Under this mask, another mask. I will never be finished removing all these faces.

—Claude Cahun

 

Claude Cahun (Lucy Schwob) and Marcel Moore (Suzanne Malherbe), Untitled [Portrait holding mask], 1947. Gelatin silver print. © Jersey Heritage

Our time is up. I know this by the empty houses. We had fifty years of fortune-telling and unclean work. In a distant marble palace someone penned a paper that said we are bad again. The mines are scraped, the forest is quiet, it’s the second drought in a row, and they need someone to suffer for it.

I should have left with the others.

The tree this staff was carved from is dead. Each step threatens to snap it against the hard soil. The herbs in my vials have lost their potency, I have traded the amulets of my god for enough food and water to cross the next horizon. My neck is naked and faithless.

The staff breaks, jolting me from my sleeping walk. My arm is so numb, the staff feels like leaving part of myself behind.

I’m very tired. Has anyone been tired before? In history? Possibly.

Hell is not a special place. It is an extension of our life on earth. In hell we fall forever. The idea of heaven is that you finally stop falling.

At the edge of town I smoke the rest of my pagan leaf, coughing as I uncork my vials and dump rue, laser, pennyroyal into the creek. Fish nibble and dart away.

Photo: Johnna Arnold

I can eat at the inn if they don’t think I’m a Zannoi. I remove the piercing from my tongue, shed my coat with its quaint ancestral patterns. But some things I can’t remove.

On my back there is ink under the skin, punctured like a snake’s bite when I was twelve, old enough for a bit of culture to enter my body. A stain on my tailbone, where the breath of life entered my spine.

I bathe alone.

I don’t even remember what the symbol looks like. I think I once held a polished bronze circle behind me, tried to see it in the blur, but I never had much curiosity about it. It was just a thing that happened, like a childhood fever.
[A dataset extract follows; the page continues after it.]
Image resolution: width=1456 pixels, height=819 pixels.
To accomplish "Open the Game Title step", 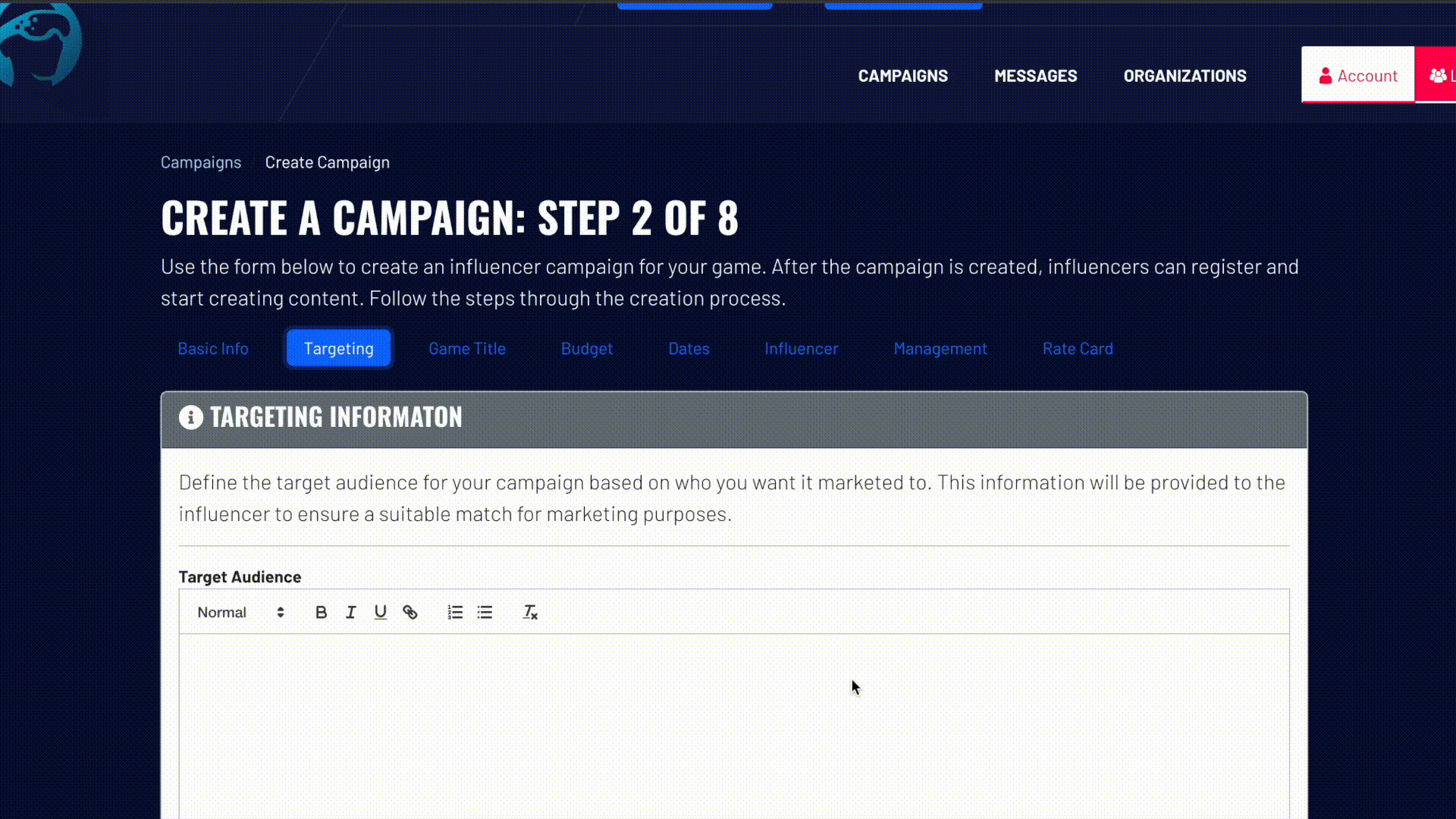I will 466,348.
Hot weather. The sun is suspicious of me, wants me to loosen my sleeves, strip down to my undershirt. Why is she sitting there sweating in such heavy clothes?

I lay in the cedar-smelling room of the inn and have pretend conversations about what I would say if someone accused me. I imagine myself groveling, ingratiating myself, distancing myself from my own kind, and finally, begrudgingly, we come to an agreement. How sweet the understanding.

  •  

I get a job so I can afford the caravan north, where family are strewn.

Heat reflects from the mountain with its throbbing veins of glass. Hauling rocks for the new road.

Stupid me. Everyone is taking their shirt off. Flat, sweaty breasts, we’re lean out here, even we and they share that. The milk is the same. If I were ever to raise a child, I would keep their skin clean, their words neutral, balanced between the square of the mountains, the marsh, the forest, the flat lands. I’d want them to be able to go anywhere.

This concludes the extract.